Task instructions » Transcribe each entry exactly as it appears, leaving out any picture it holds.

Records to process »
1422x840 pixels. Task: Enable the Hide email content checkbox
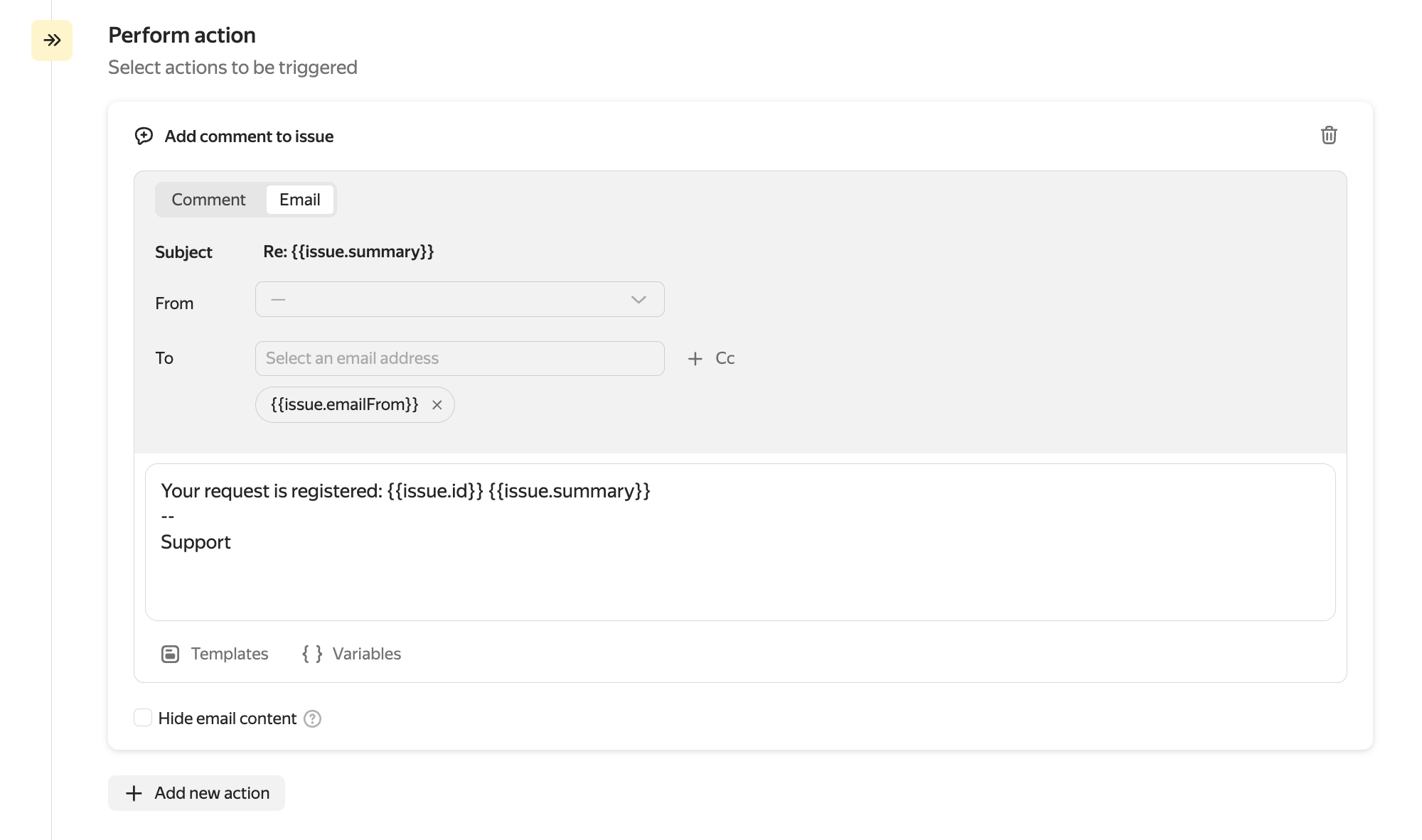[143, 718]
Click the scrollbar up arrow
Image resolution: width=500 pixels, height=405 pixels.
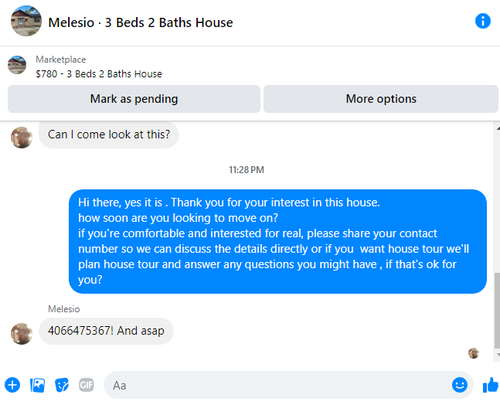[x=498, y=128]
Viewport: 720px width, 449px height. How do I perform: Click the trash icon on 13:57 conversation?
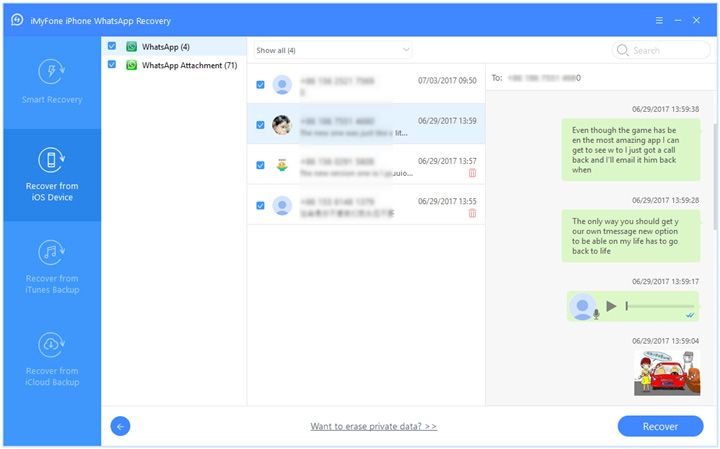(x=472, y=173)
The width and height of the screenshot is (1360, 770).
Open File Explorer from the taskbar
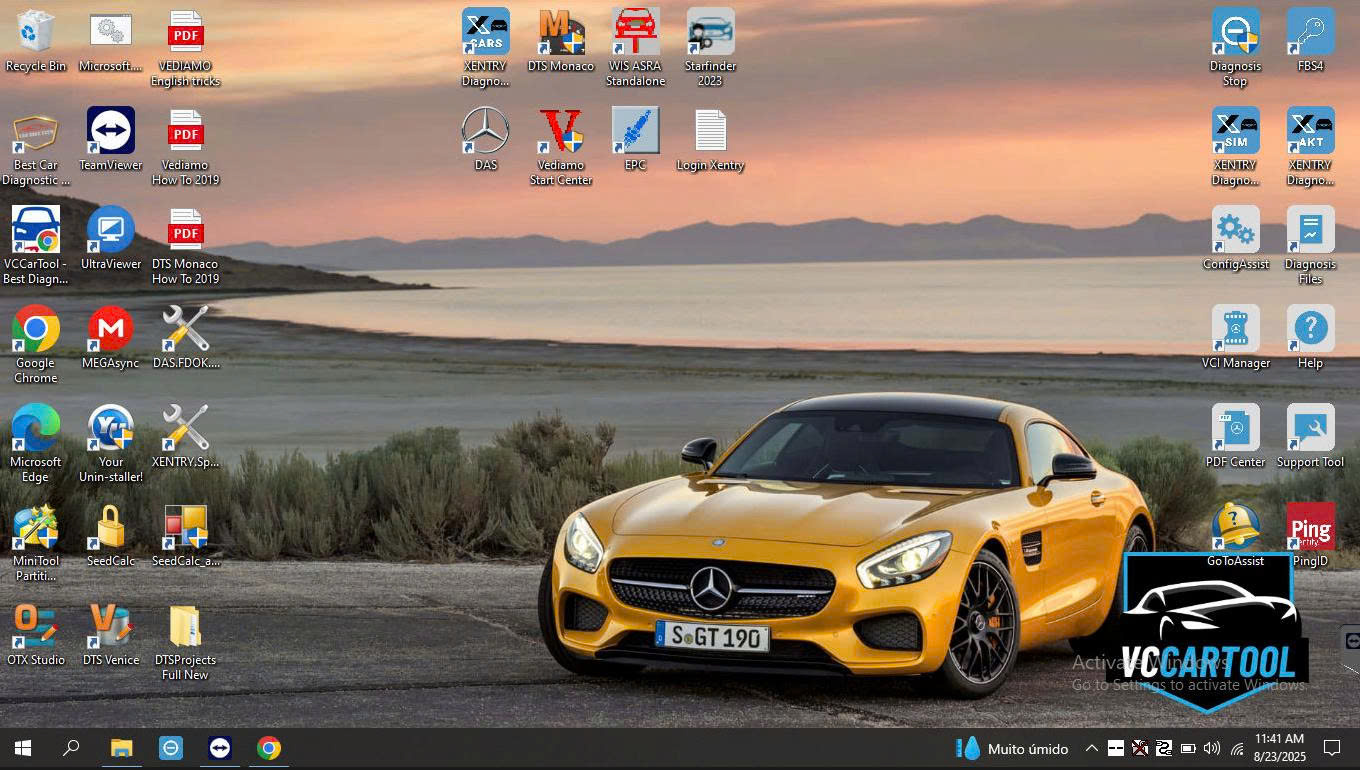pos(121,748)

Exercise solution »
1422x840 pixels. Task: Enable the Hide email content checkbox
[143, 718]
Click the scrollbar up arrow
Image resolution: width=500 pixels, height=405 pixels.
[x=498, y=128]
Viewport: 720px width, 449px height. How do I perform: Click the trash icon on 13:57 conversation?
(x=472, y=173)
The width and height of the screenshot is (1360, 770).
Open File Explorer from the taskbar
pos(121,748)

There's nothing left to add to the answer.